3. Your ‘hands-on’ design skills will fade.

This is the next step on your design career path. More of your time will be devoted to managing, guiding, defending and discussing design. Less of your time will be spent actually creating designs. As you won’t be practicing design so frequently your skills will begin to fade. This is ok. Don’t panic. Your skills in directing, thinking, presenting and managing design will naturally improve. You will become more rounded and equally vital to the design world. These are not your “sunset years”. Your skills will develop in important new ways.

4. You will have to be the janitor.

Becoming a manager of designers does not mean you will leave behind menial jobs. In fact the more you actively deal with the ‘dirty work’, the more your team will understand that you’re there to serve them. Being a design leader is not about being a Tom Ford style creative dictator, it’s about facilitating the design team and helping them create their best work. So tidy the studio, chase tech support to fix problems, rename those files and your team will begin to love you for it.

5. Most of your time will be spent with non-designers.

The long days in the design studio are over. The comforting warmth of a creative cocoon is gone and the cold reality of a commercial world is where you now live. Your days will now be spent in meetings with people who don’t understand design and some that don’t care about it. Interestingly this now means you (and sometimes you alone) will represent design in these new environments. This is your opportunity to either embrace or disprove the stereotypes of being a designer.

6. Any designers not performing well, reflects on you.

The idiom that ‘you’re only as good as your last piece of work’ has shifted for you. You’re now only as good as your team. If one member of your team is struggling then it reflects on your leadership. A team manager does not have the luxury of writing a team member off. But as a team manager you have the great advantage of being able to bring your team together. A team is, by definition, a support system.
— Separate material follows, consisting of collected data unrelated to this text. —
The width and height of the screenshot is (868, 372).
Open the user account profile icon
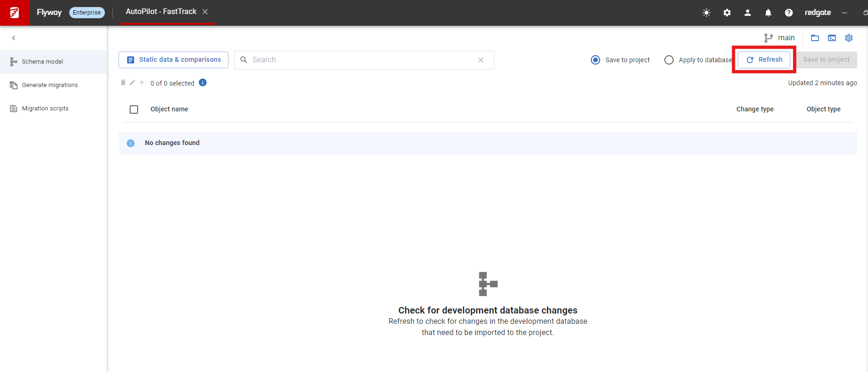pos(748,13)

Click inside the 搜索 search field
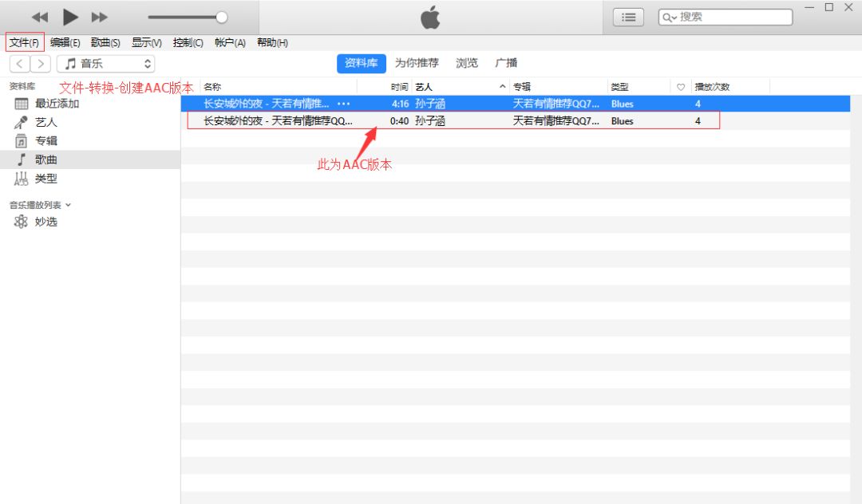(726, 16)
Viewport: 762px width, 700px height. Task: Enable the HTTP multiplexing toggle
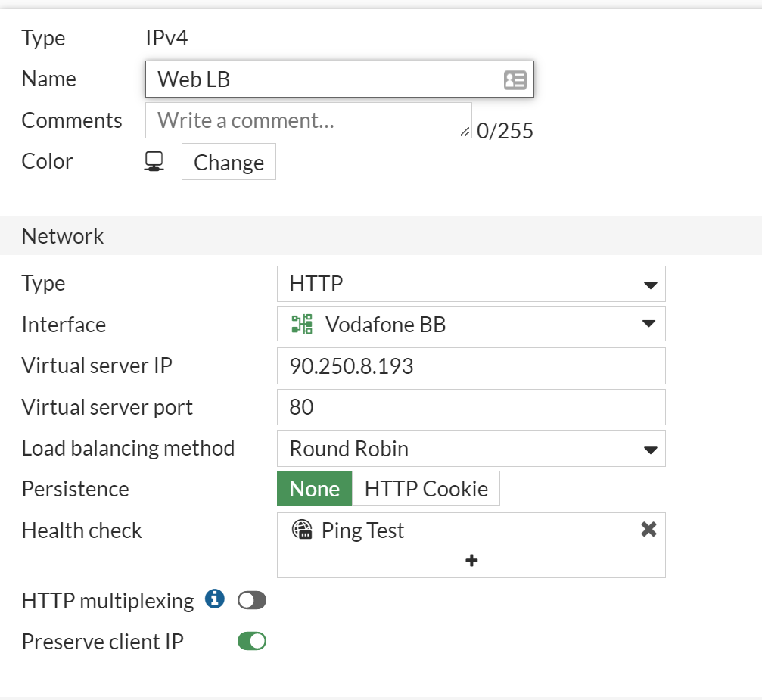click(252, 599)
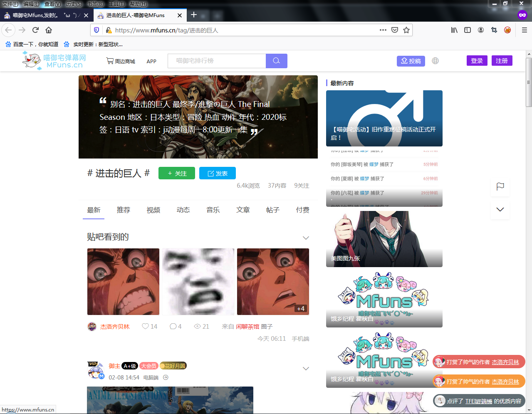Switch to the 视频 tab
532x414 pixels.
(153, 210)
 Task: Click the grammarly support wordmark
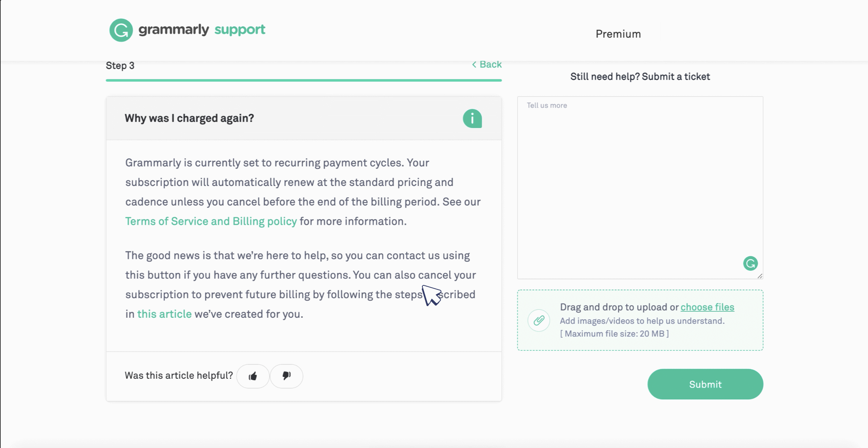point(202,29)
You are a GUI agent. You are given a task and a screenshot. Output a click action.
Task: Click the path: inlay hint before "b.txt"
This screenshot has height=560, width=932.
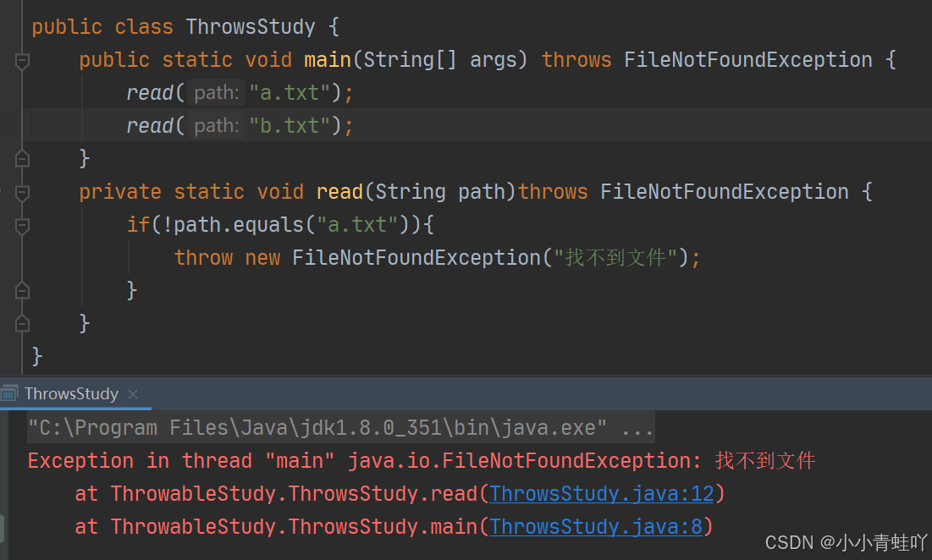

Your team has the ability to equalise itself and you alone are perfectly placed to create that balance.

7. You’re not Don Draper.

The role of a Design Lead is very different from a Creative Director. Your task is not to find the one inspirational concept. It also involves surprisingly little drinking and few ties (sadly). The need for one hit creative campaigns is dwindling with the rise of interactive systems. Now the real creative ‘mad men’ are the designers who are defining the digital experiences that surround us. I believe this is the golden era of design. Being a part of this community is more exciting than any TV spot.

8. It’s your neck on the line.

You stand alone. There is nowhere to hide when a design fails or the design process comes apart. The buck stops with you. When it goes wrong (and it will go wrong) you will feel the most pain. On the flipside when it goes well the glow of success is yours to bask in. Your team’s accolades and triumphs will bring more than enough satisfaction to wash away the tough times.

The role of a design manager varies wildly across organisations, so these cannot be universal truths. This is simply a list of things to consider when making the step from designer to design leader. It’s an incredible challenge, not for everyone, but entirely worth the work.